Contributing to that conversation also helped those New Orleanians who felt they were taking a passive role in the catastrophic results of the natural disaster.

“It really was such a self-actualizing moment for people who had been stuck,” Joyce said. “Because if you were lucky enough to evacuate and had access to TV or a computer, you felt so powerless. You were sitting in some random place watching the news like everybody else, but if you started writing it down, you became an active witness rather than a passive victim.”

The book collects points of view from a number of individuals — including Andrea Boll and Bill Loehfelm for the NOLAFugees, Deborah Cotton, Chris DeBarr, Michael Homan, Bart Everson, and many others — from across the city who had one single goal: to explain how they felt and what was going on. The entries are personal and poignant, providing insights into the tumultuous situation after the storm from various vantage points.

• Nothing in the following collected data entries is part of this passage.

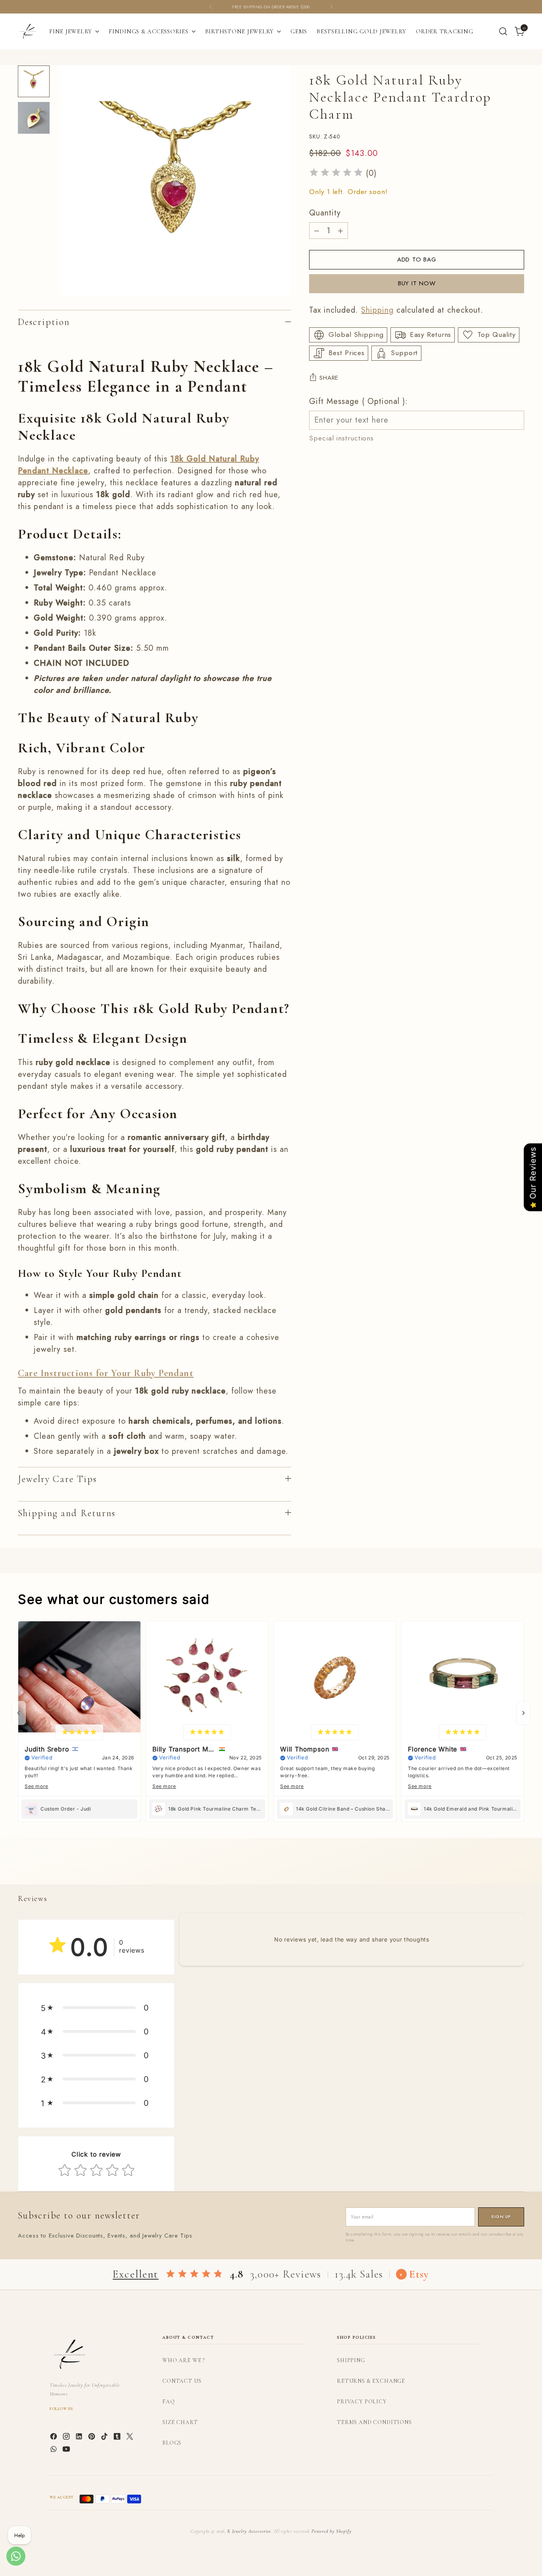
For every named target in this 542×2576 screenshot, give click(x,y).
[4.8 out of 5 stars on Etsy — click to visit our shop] (194, 2274)
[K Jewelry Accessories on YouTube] (67, 2451)
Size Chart (180, 2422)
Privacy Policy (362, 2401)
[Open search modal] (503, 31)
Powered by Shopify (331, 2531)
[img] (336, 173)
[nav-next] (523, 1713)
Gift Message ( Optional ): (358, 401)
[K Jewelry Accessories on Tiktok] (105, 2438)
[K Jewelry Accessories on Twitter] (130, 2438)
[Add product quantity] (340, 230)
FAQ (168, 2401)
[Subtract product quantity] (316, 230)
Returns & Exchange (371, 2381)
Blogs (171, 2443)
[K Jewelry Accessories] (28, 31)
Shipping (377, 310)
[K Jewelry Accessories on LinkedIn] (80, 2438)
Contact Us (181, 2381)
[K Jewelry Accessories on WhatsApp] (54, 2451)
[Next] (331, 6)
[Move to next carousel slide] (517, 1869)
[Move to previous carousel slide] (499, 1869)
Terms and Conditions (374, 2422)
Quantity (325, 213)
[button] (96, 2008)
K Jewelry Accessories (249, 2531)
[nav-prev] (19, 1713)
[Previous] (210, 6)
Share (328, 377)
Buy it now (417, 283)
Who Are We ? (183, 2360)
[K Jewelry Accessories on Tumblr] (118, 2438)
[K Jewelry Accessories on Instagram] (67, 2438)
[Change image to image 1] (34, 81)
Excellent (135, 2274)
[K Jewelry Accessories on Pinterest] (92, 2438)
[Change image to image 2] (34, 118)
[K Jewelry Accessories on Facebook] (54, 2438)
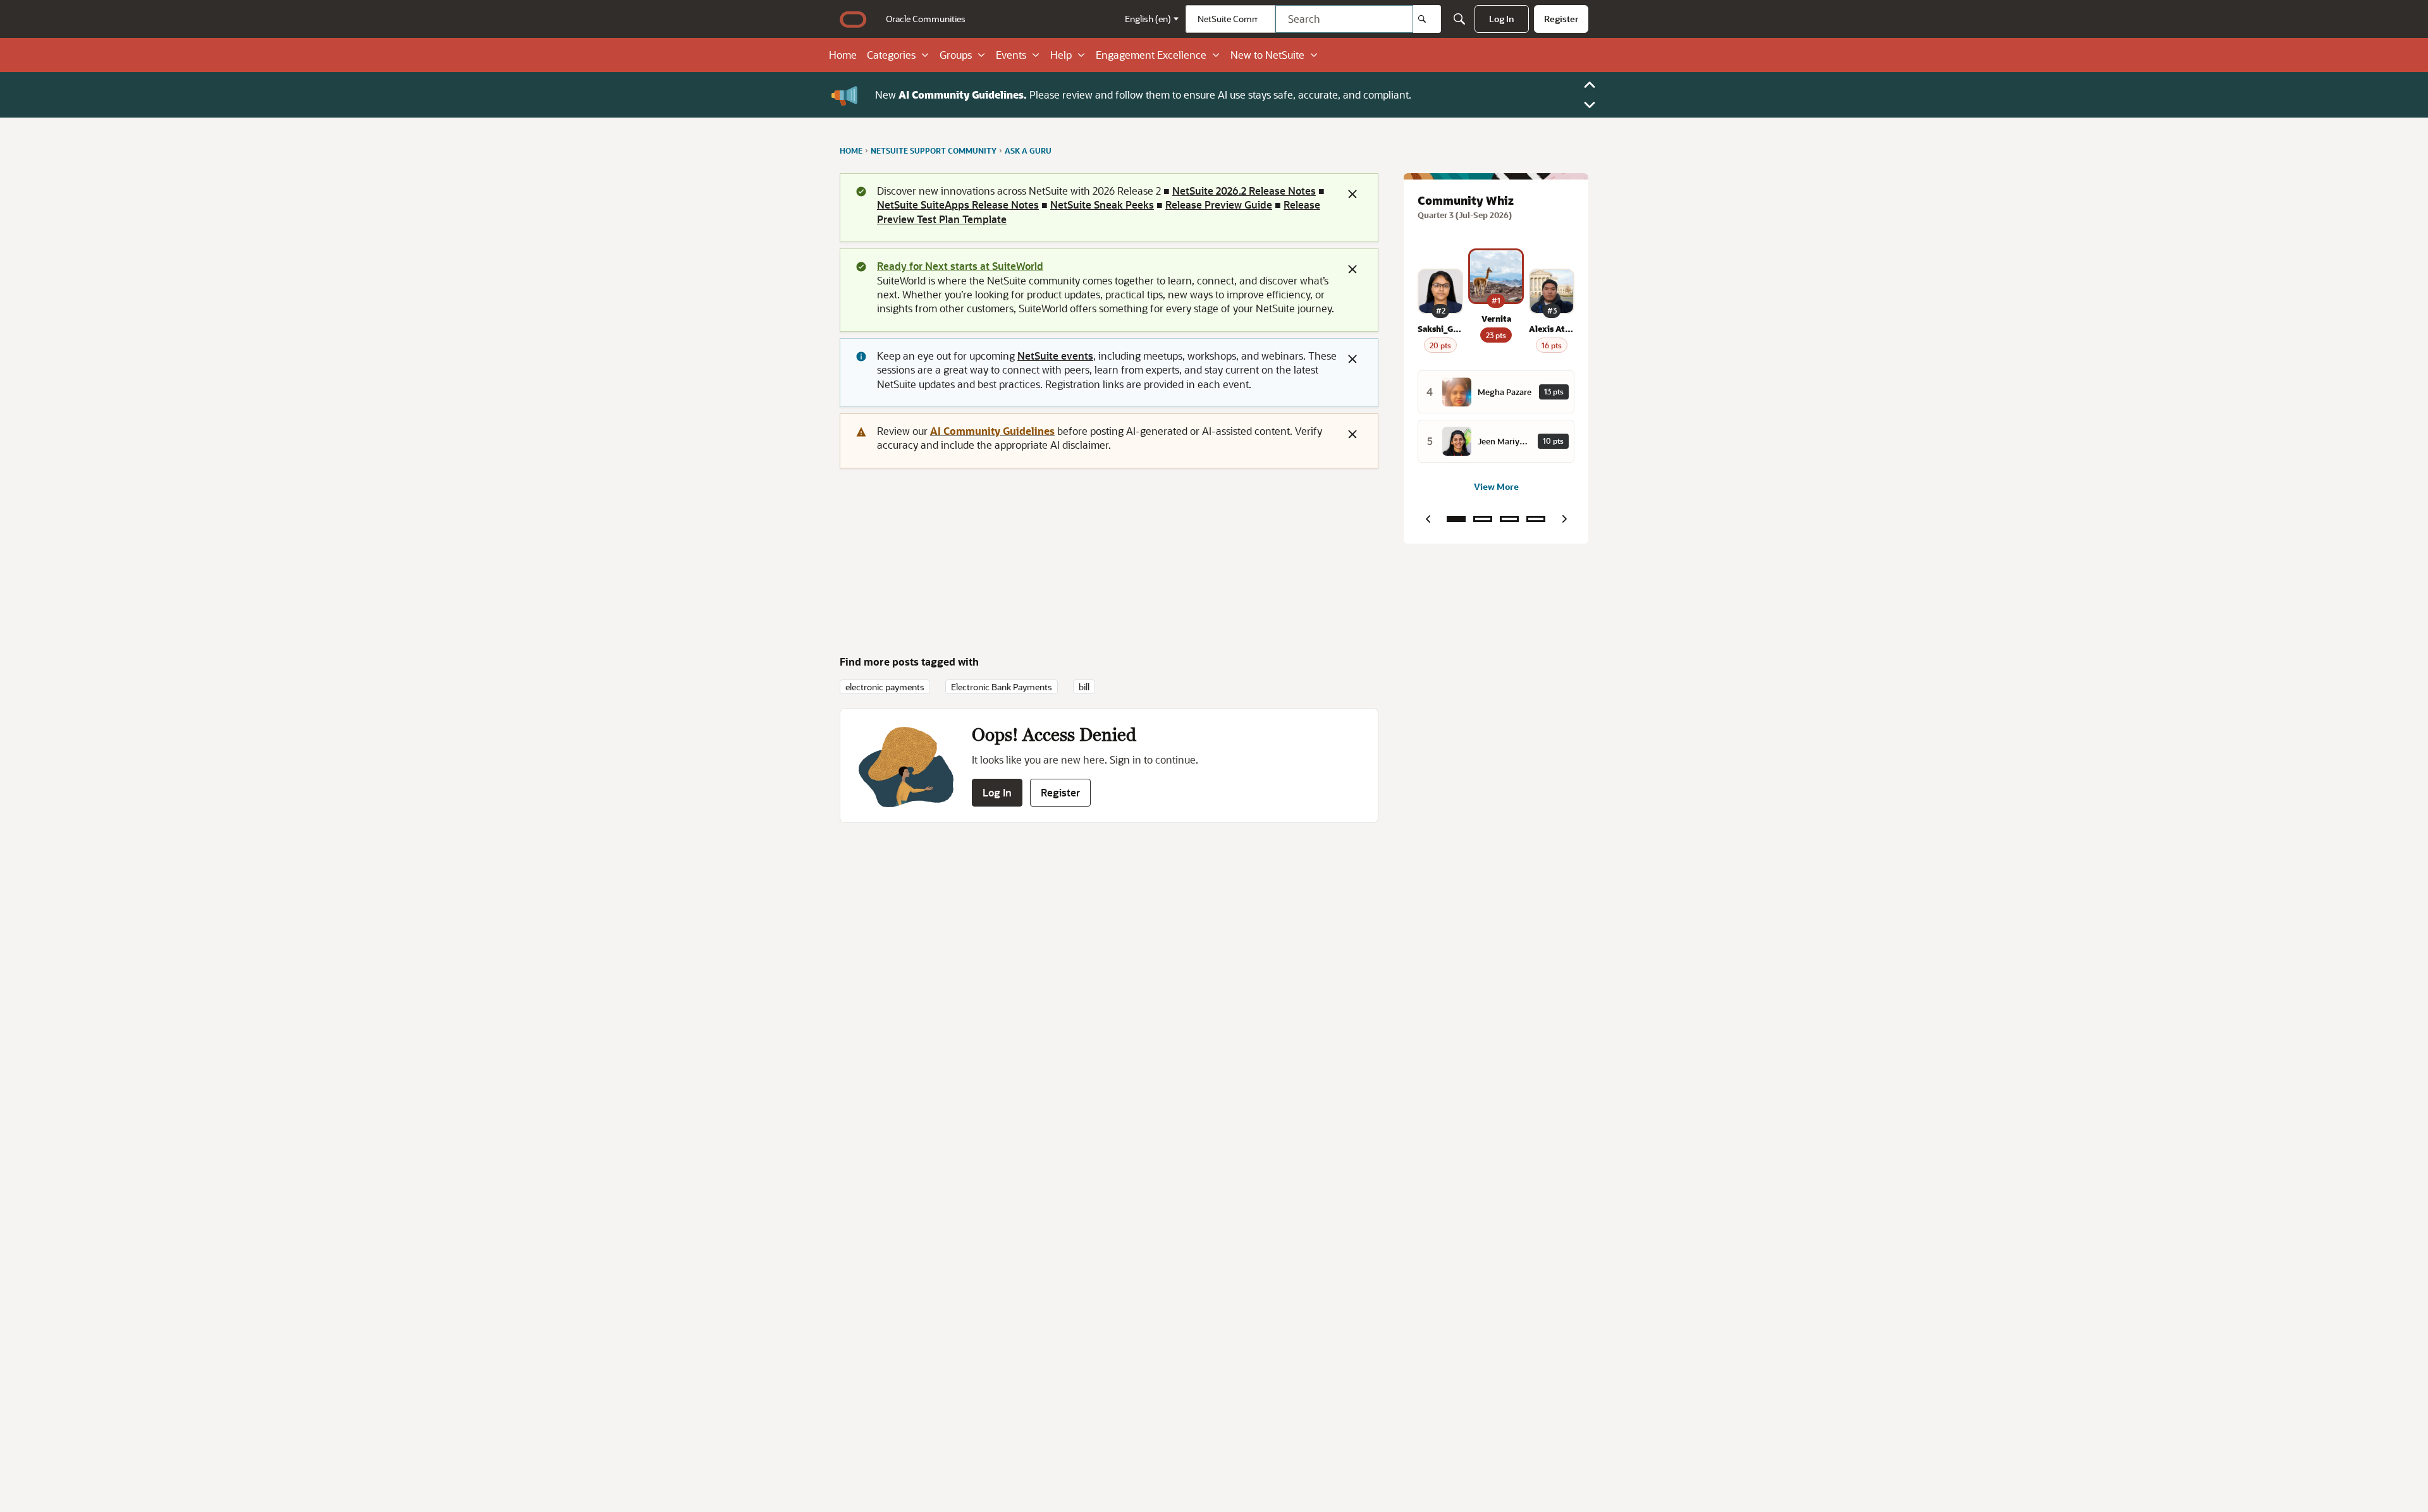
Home (843, 55)
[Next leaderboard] (1564, 519)
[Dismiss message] (1352, 194)
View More (1496, 486)
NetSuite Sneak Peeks (1102, 204)
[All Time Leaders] (1535, 519)
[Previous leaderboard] (1428, 519)
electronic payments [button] (884, 687)
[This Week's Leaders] (1482, 519)
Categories (891, 55)
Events (1011, 55)
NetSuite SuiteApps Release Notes (958, 204)
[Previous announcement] (1589, 85)
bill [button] (1084, 687)
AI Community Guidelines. (962, 94)
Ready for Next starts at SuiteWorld (960, 265)
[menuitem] (926, 19)
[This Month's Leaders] (1509, 519)
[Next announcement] (1589, 105)
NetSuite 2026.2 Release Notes (1244, 190)
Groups (956, 55)
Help (1061, 55)
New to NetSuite (1267, 55)
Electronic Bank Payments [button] (1001, 687)
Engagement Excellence (1151, 55)
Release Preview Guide (1218, 204)
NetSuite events (1055, 355)
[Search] (1427, 19)
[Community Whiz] (1456, 519)
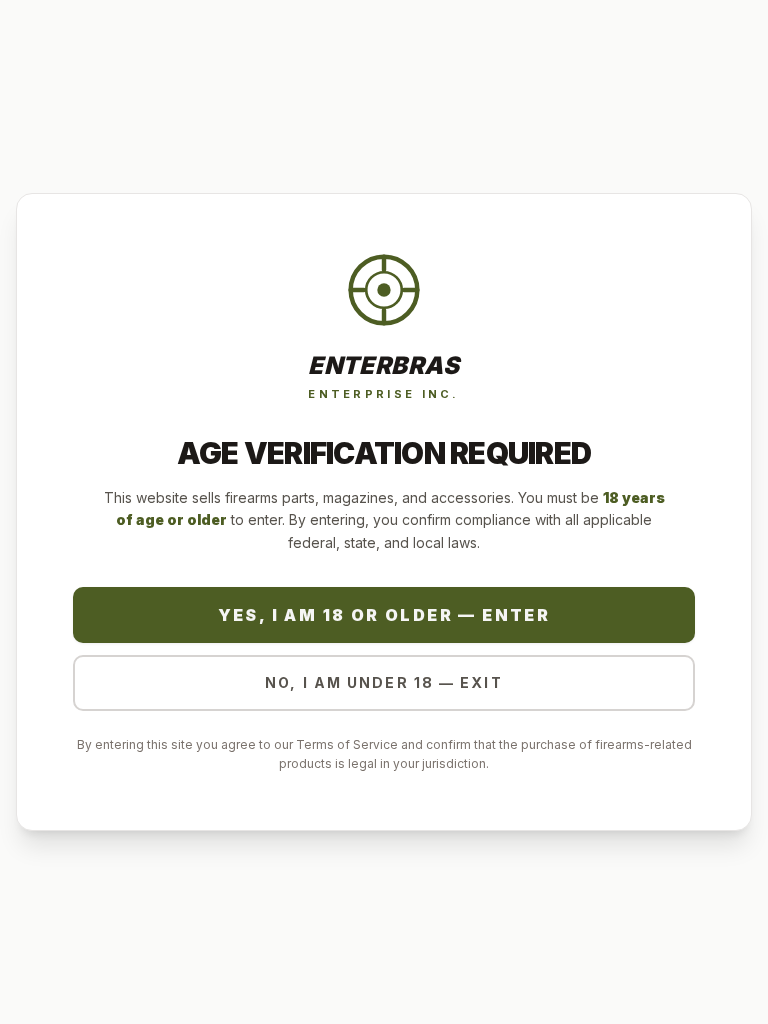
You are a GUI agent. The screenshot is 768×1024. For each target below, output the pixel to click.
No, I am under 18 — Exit (383, 682)
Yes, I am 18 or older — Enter (384, 615)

The mainstream media and the nation gave New Orleans a focus the city had never experienced. Loehfelm said the blogging culture took hold in New Orleans to take advantage of that attention during a very trying period.

“The Internet was a natural alternative to the mainstream media, it was a place to say everything we felt was being ignored and misreported,” said Loehfelm, a contributor to the book and author of the Maureen Coughlin crime series. “There was a real guerrilla media feel the first couple of years. We knew what was going on in the city. We were blogging to broadcast that experience to the rest of the world.”

We might think that once a blog is online, it lives forever. As she researched her book, Joyce found that this is not the case. Though the Web is a limitless frontier in some ways, early portions of it continue to get buried. Joyce compared it to an ocean that is constantly filling with water. She believed printing a book was the only way to preserve these blogs, many of which had gone defunct.

“The early Web is the floor of that ocean, and no one is digging that stuff up anymore,” Joyce said. “There’s a whole sedimentary layer that is virtually inaccessible by the conventional means that we use the Internet now.”

Loehfelm said those blog posts might be of interest to those who experienced the storm, as well as for recent transplants.

“For people who were here, maybe the collection reminds us we didn’t go through it alone,” he said. “For people who weren’t, maybe it provides some real time insight to what was happening and how it felt.”